**TASK TO COMPLETE:** Each record has to be repeated exactly as given.

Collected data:
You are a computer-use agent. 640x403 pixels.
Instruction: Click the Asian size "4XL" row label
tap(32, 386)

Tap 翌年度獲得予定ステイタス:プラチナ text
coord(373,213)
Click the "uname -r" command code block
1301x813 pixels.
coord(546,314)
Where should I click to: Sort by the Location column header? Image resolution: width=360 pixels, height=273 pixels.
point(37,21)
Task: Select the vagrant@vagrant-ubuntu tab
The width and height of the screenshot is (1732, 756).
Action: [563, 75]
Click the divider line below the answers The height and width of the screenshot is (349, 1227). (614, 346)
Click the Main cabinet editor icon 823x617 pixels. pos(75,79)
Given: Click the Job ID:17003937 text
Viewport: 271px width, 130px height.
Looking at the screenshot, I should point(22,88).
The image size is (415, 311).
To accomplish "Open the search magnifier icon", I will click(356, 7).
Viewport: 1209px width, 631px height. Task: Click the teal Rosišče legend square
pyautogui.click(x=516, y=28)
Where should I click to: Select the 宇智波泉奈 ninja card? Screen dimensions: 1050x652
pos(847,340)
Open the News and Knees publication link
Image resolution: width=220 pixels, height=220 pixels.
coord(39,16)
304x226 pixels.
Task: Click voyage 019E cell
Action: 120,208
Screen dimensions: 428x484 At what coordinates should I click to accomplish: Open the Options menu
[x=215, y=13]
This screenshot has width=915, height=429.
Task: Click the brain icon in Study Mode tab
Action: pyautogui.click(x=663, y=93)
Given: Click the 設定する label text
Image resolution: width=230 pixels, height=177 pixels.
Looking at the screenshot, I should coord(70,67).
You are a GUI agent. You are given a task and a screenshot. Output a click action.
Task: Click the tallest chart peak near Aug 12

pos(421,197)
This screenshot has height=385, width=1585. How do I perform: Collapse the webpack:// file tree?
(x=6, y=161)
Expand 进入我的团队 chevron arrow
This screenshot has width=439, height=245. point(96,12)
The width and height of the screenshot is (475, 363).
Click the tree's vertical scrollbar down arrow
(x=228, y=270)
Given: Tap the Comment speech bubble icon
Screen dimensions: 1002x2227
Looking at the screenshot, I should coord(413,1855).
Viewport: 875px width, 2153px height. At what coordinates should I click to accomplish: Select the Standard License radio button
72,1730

**RESPONSE AREA:**
You are a computer-use agent. 640x403 pixels.
Instruction: Click the Asian size "4XL" row label
tap(32, 386)

Tap 翌年度獲得予定ステイタス:プラチナ text
coord(373,213)
Click the "uname -r" command code block
1301x813 pixels.
coord(546,314)
Where should I click to: Sort by the Location column header? Image resolution: width=360 pixels, height=273 pixels.
point(37,21)
Task: Select the vagrant@vagrant-ubuntu tab
The width and height of the screenshot is (1732, 756).
Action: [563, 75]
Click the divider line below the answers The height and width of the screenshot is (349, 1227). (614, 346)
Click the Main cabinet editor icon 823x617 pixels. pos(75,79)
Given: Click the Job ID:17003937 text
Viewport: 271px width, 130px height.
Looking at the screenshot, I should point(22,88).
The image size is (415, 311).
To accomplish "Open the search magnifier icon", I will click(356, 7).
Viewport: 1209px width, 631px height. Task: Click the teal Rosišče legend square
pyautogui.click(x=516, y=28)
Where should I click to: Select the 宇智波泉奈 ninja card? Screen dimensions: 1050x652
pos(847,340)
Open the News and Knees publication link
Image resolution: width=220 pixels, height=220 pixels.
coord(39,16)
304x226 pixels.
Task: Click voyage 019E cell
Action: 120,208
Screen dimensions: 428x484 At what coordinates should I click to accomplish: Open the Options menu
[x=215, y=13]
This screenshot has width=915, height=429.
Task: Click the brain icon in Study Mode tab
Action: pyautogui.click(x=663, y=93)
Given: Click the 設定する label text
Image resolution: width=230 pixels, height=177 pixels.
Looking at the screenshot, I should coord(70,67).
You are a GUI agent. You are given a task and a screenshot. Output a click action.
Task: Click the tallest chart peak near Aug 12

pos(421,197)
This screenshot has height=385, width=1585. How do I perform: Collapse the webpack:// file tree?
(x=6, y=161)
Expand 进入我的团队 chevron arrow
This screenshot has width=439, height=245. point(96,12)
The width and height of the screenshot is (475, 363).
Click the tree's vertical scrollbar down arrow
(x=228, y=270)
Given: Tap the Comment speech bubble icon
Screen dimensions: 1002x2227
Looking at the screenshot, I should coord(413,1855).
Viewport: 875px width, 2153px height. At what coordinates should I click to accomplish: Select the Standard License radio button
72,1730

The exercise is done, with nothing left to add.